But what’s equally important is that our advisors want to be part of a team. That’s the culture of U.S. Trust – the team supersedes the individual; it’s about having advisors who put their clients first and can build a strategic relationship with them. When I meet with our clients around the country, they tell me about how much our teams have helped their families, which reinforces that we’re doing it the right way. If our clients don’t consider our advisors an extension of their families, then we are falling short.

U.S. Trust operates as a fiduciary, which means we have to demonstrate every day that everything we do for our clients is solely in their best interests. I meet with our regulators and I have to walk them through what we’re doing and how and why we’re doing it, and demonstrate that our teams are acting in our clients’ best interests.

If I was talking to some of your team without you in the room and I asked what it was like to work for you, what would they say?

I’m passionate about U.S. Trust and our clients. I’m a regular guy who rolls up his sleeves and is not afraid to work alongside his teammates. I’m also a direct and transparent person, which means there is no need to read between the lines. It is apparent what I am saying and asking of them. I give them a vision and strategy as well as the roadmap they need to execute. My job is to help the people who work for me to understand how good they are and, even more importantly, how good they can become.

Do you ever reflect on the successes or are you always looking ahead?

We do stop and appreciate what we’ve achieved – it’s what provides our teams with the confidence that they can achieve even more. The time for that is when a client tells us how we solved a problem for him or made a possibility become a reality. It’s the client feedback that is most important.

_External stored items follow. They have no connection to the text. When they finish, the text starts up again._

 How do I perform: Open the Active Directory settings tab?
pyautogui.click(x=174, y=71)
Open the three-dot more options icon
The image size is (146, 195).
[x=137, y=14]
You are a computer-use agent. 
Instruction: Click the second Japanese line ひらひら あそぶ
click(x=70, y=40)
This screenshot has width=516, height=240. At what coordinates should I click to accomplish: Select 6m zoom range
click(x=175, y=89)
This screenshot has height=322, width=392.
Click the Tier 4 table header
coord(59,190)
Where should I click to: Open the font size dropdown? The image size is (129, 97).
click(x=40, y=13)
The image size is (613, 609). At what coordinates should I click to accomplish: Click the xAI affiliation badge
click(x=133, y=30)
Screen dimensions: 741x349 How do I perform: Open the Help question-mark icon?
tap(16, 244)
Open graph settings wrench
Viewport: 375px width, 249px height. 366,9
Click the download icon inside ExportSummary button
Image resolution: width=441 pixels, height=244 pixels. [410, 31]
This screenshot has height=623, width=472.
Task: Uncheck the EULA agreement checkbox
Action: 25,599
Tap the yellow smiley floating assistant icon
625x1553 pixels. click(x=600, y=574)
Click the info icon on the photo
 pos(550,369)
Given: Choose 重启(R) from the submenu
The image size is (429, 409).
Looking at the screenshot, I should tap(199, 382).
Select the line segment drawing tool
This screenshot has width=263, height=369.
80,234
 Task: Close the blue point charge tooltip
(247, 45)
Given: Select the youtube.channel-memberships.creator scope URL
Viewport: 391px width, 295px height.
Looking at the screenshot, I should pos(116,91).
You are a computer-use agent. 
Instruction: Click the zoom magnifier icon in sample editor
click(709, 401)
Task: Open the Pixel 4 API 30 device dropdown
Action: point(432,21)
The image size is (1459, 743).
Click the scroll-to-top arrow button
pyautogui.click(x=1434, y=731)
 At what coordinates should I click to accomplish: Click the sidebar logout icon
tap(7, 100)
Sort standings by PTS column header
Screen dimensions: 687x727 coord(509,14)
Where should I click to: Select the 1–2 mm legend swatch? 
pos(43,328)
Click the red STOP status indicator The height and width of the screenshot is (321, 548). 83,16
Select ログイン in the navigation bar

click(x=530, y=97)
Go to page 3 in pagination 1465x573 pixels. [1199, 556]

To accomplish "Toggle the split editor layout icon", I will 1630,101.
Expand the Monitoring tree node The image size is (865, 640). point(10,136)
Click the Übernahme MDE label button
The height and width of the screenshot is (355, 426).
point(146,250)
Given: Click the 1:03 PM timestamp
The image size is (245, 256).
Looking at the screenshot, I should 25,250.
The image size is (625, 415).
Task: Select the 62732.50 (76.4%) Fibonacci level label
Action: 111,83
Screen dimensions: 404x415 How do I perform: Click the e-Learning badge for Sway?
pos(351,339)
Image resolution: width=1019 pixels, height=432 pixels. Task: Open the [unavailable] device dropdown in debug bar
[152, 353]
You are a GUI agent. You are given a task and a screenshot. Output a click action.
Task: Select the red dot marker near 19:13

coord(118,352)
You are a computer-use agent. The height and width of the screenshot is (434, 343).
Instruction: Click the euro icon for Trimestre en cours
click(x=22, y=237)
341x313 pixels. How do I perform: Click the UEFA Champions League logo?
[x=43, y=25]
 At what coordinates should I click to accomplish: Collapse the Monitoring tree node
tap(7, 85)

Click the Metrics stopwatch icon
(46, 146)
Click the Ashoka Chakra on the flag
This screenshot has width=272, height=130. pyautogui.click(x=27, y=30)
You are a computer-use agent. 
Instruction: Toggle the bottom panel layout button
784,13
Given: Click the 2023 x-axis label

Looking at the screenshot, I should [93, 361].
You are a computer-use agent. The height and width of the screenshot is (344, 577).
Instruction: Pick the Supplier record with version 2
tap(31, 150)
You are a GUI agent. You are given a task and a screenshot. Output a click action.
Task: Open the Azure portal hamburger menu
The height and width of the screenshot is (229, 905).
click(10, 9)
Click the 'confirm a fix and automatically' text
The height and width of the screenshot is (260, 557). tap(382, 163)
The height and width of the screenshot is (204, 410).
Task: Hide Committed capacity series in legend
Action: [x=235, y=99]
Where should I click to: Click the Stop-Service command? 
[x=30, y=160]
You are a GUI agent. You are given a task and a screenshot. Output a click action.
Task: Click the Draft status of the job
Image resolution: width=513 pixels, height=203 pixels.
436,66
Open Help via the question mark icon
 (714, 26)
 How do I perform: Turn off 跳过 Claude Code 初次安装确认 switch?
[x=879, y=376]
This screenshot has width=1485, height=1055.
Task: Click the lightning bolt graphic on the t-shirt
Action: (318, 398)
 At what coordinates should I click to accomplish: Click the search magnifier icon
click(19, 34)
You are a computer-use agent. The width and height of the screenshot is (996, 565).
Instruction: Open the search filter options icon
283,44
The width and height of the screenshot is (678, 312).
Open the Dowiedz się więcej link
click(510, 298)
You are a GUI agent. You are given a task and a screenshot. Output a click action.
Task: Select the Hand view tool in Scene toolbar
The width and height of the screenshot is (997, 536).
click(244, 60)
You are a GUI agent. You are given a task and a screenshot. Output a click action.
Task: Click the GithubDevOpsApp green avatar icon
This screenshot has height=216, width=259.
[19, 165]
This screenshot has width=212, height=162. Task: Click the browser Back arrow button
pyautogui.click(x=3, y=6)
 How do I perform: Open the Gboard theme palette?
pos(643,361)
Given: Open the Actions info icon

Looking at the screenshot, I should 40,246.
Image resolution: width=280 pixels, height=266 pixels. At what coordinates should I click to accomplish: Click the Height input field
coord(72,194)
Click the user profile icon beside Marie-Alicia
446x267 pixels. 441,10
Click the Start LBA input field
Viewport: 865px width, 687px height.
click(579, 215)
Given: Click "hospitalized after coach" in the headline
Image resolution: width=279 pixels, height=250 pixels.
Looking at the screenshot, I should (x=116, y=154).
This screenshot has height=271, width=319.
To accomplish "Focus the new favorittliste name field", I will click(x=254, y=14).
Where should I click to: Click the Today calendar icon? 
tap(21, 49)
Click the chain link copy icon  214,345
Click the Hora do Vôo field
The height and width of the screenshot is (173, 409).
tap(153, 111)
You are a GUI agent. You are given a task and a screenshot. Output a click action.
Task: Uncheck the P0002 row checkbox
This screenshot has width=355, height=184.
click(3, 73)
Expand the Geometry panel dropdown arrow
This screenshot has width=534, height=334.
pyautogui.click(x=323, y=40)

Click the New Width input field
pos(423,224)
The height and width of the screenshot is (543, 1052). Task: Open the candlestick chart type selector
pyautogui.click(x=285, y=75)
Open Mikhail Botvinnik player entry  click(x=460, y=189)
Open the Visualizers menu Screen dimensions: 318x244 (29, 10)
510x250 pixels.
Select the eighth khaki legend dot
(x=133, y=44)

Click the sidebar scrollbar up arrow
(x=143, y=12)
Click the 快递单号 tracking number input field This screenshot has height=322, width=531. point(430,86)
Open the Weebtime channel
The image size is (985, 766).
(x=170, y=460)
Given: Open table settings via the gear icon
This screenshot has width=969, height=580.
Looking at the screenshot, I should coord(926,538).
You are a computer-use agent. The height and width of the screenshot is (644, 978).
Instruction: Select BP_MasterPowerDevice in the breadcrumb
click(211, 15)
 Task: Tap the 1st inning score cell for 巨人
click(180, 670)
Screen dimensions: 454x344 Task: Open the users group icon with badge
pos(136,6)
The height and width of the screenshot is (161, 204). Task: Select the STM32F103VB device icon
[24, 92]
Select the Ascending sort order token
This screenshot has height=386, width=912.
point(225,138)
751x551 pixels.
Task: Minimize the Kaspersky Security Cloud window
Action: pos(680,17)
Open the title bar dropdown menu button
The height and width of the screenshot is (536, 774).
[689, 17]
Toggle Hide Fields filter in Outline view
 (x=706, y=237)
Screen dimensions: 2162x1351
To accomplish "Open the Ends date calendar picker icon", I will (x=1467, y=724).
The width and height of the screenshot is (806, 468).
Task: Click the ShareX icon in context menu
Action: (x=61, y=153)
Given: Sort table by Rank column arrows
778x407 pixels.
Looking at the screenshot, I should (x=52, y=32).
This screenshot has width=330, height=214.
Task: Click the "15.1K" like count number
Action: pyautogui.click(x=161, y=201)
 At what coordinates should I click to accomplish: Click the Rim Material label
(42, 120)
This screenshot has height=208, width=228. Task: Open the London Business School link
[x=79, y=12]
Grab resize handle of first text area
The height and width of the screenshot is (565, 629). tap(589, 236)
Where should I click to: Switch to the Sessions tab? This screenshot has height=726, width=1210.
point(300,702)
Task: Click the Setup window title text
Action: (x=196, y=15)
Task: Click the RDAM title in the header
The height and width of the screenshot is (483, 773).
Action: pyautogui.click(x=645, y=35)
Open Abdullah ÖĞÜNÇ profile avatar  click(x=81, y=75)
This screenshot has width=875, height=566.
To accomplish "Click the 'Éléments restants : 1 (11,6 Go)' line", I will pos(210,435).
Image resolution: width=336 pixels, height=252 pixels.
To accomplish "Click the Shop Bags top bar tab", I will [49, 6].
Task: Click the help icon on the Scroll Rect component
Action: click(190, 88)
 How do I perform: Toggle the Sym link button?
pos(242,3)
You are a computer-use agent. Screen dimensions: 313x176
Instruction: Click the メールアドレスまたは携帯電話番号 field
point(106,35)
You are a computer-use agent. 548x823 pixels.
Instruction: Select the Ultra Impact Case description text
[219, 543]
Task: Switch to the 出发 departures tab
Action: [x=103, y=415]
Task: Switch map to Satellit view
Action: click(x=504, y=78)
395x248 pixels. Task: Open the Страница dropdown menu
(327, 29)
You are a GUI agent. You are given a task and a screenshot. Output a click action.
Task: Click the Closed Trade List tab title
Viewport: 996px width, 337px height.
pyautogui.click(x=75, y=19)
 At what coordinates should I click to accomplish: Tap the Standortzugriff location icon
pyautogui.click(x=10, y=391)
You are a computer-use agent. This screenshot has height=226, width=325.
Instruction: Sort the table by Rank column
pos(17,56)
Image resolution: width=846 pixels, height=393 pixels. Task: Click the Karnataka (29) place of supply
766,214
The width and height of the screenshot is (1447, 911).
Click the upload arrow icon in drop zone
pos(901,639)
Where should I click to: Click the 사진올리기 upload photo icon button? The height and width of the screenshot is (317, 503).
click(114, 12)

We also seek objective, quantitative assessments of our performance. Many companies establish metrics to create the optics of success rather than a true report card. We conduct an anonymous survey of our clients, which leads to very candid feedback. We are proud to say that the percentage of our clients that give us the highest satisfaction rating has increased 19 percentage points from 2009 through the end of 2012. I share these report cards with my teammates to help them understand what we are doing right and where we have opportunities to improve.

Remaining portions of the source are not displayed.